Philip Beesley will present a series of recent field-oriented installations and will offer a post-humanist context. Illustrated projects will include the Hylozoic Soil series, an immersive interactive reef construction composed of overlapping flexible meshworks populated with kinetic pores, recently installed in
Montreal, Linz and Madrid, and the 2008 UCLA installation Endothelium, a skeletal tripod-field powered by densely massed organic power units and organized as unit-clusters forming a continuous lattice outfitted with faint signal-lure lights, microprocessor-controlled burrowing agents and space-filling filter packs. Drawing from the specific behaviours and interactive affects of these installation, notes toward certain paradigms for 'responsive architectures' will be offered. In contrast to prominent voices within a mid-twentieth century generation of designers that held the spectre of interactive design in optimism, insidious qualities embedded within those visions have been widely remarked in post-Structuralist generations of discussion.
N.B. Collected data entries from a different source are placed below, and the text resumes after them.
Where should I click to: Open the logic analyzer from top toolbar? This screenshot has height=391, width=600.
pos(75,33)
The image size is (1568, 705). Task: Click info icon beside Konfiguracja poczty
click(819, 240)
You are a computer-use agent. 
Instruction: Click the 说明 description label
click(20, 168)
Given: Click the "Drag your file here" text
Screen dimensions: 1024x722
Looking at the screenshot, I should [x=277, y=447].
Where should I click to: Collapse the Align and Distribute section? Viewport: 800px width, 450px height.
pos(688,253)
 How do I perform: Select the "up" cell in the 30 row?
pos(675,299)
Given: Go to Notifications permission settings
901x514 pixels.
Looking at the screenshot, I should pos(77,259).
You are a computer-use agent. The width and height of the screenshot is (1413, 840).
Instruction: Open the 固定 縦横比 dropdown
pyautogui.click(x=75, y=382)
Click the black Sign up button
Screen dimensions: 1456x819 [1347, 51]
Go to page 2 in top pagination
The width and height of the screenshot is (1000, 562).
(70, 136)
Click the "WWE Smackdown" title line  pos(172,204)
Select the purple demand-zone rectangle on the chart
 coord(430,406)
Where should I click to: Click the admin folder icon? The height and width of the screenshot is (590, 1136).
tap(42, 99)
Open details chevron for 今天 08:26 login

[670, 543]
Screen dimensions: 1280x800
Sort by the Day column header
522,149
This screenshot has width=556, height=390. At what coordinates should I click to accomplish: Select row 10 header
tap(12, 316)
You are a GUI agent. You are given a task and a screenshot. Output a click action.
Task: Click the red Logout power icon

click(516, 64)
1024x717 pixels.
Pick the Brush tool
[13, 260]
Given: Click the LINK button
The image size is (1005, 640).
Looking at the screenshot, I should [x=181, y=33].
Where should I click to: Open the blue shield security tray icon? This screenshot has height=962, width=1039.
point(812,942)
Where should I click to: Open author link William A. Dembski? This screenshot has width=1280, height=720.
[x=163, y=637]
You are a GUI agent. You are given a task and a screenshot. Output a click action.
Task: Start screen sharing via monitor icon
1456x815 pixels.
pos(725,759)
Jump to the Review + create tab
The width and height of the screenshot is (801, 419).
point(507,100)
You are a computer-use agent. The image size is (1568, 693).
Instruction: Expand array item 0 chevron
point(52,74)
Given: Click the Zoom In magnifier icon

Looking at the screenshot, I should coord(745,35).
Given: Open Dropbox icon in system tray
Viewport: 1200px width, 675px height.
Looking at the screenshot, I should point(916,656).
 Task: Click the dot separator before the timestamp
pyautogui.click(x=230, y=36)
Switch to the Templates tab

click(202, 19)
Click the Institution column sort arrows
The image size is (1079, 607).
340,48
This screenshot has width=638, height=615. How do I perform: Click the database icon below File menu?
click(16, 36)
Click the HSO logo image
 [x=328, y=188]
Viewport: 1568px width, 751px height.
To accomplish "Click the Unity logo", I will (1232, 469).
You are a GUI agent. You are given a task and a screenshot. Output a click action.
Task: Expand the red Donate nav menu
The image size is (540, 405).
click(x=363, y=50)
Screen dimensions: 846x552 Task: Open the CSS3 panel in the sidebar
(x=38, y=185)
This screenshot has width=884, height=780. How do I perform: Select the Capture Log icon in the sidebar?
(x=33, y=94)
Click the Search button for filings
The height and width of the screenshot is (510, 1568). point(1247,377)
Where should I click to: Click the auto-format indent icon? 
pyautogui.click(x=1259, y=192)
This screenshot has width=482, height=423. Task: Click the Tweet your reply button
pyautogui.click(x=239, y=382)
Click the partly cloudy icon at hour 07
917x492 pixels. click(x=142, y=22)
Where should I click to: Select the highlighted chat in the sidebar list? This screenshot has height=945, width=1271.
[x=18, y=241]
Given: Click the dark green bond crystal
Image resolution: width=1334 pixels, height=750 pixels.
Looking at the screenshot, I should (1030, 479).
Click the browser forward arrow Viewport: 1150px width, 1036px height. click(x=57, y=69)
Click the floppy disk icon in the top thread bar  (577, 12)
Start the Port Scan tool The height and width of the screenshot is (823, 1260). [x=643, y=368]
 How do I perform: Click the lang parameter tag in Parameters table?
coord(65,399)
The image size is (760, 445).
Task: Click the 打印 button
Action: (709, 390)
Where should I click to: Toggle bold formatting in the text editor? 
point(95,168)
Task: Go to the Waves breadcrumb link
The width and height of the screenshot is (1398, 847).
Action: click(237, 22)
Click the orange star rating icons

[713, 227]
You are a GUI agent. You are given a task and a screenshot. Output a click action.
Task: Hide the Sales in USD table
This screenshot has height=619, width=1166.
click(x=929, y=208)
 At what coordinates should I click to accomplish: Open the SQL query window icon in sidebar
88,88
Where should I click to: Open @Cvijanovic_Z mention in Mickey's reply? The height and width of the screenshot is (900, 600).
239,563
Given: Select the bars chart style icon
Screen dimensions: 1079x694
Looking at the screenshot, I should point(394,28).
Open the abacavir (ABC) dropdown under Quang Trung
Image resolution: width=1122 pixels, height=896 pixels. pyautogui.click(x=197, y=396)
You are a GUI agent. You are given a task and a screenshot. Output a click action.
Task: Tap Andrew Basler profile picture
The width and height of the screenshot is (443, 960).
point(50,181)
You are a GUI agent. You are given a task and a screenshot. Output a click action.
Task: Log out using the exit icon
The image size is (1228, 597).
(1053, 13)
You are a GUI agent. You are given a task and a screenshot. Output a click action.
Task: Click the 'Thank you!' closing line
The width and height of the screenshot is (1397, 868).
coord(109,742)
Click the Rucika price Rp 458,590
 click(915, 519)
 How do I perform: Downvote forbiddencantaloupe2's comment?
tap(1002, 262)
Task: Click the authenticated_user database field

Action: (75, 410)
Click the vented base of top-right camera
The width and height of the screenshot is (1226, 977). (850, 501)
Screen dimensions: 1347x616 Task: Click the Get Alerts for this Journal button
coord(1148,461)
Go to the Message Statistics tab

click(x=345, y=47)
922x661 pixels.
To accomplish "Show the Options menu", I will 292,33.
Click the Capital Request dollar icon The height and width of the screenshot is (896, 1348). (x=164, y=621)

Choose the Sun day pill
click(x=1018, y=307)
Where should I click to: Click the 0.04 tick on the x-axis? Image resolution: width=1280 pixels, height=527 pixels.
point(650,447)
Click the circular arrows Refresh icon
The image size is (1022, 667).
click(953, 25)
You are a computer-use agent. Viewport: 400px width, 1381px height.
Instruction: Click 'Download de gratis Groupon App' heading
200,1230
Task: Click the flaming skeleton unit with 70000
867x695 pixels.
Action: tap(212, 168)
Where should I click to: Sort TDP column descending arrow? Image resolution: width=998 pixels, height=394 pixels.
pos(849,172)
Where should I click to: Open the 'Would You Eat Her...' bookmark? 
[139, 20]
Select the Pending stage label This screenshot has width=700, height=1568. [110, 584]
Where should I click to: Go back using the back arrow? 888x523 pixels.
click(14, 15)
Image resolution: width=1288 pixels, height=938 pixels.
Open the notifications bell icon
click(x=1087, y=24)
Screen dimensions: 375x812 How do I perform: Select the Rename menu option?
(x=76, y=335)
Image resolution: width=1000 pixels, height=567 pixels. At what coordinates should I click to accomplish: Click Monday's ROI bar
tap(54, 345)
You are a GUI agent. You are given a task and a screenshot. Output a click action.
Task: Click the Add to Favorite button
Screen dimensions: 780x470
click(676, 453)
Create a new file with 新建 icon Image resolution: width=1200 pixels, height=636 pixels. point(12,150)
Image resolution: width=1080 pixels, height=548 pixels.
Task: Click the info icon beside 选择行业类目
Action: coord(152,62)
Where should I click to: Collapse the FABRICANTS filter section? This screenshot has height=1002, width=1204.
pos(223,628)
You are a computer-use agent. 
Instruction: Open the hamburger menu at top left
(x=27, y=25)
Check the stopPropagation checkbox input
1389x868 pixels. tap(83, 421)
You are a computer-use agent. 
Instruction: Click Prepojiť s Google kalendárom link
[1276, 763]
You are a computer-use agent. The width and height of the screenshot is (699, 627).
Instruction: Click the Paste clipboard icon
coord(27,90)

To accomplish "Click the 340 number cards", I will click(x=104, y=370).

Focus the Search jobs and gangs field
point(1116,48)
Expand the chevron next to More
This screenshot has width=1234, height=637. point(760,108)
In a historical argument, and as a fragile resolution, this talk will cite the geologist and theologian Teilhard de Chardin's theory of coherent world organization that might in turn result in a 'noosphere' of collective consciousness. In turn, the American psychologist Donald Winnicott's conception of 'transitional objects' in which fragments such as much-loved blankets and toys overlap with an infant's self-world appears effective in focusing key terms of personal spatial interaction. The argument pursues mutually dependent relationships.
Philip Beesley is a professor of architecture at the University of Waterloo (Canada) who practices digital media art and experimental architecture. His work in the last two decades has focused on field-oriented sculpture and landscape installations, with extensions in stage design and buildings. His projects in the past several years have increasingly worked with immersive digitally fabricated lightweight 'textile' structures, and the most recent generations of his work feature interactive kinetic systems that use dense arrays of microprocessors, sensors and actuator systems. Distinctions for his work include the Prix de Rome in Architecture (Canada), VIDA 2009 and FEIDAD 2008 awards, the Governor-General's Award, and two Dora Mavor Moore Awards. He holds degrees in visual art at Queen's University and in architecture at the University of Toronto, both summa cum laude, and received a diploma in technology at Humber College, He was a member of art and performance collaboratives Open Series and Studio Six/Kataraque in Kingston and the George Meteskey Ensemble in New York. Periods of study were undertaken in Rome at the Vatican and the American Academy and in New York with the Wooster Group. Prior to beginning his practice he apprenticed in instrument making and in lighting design.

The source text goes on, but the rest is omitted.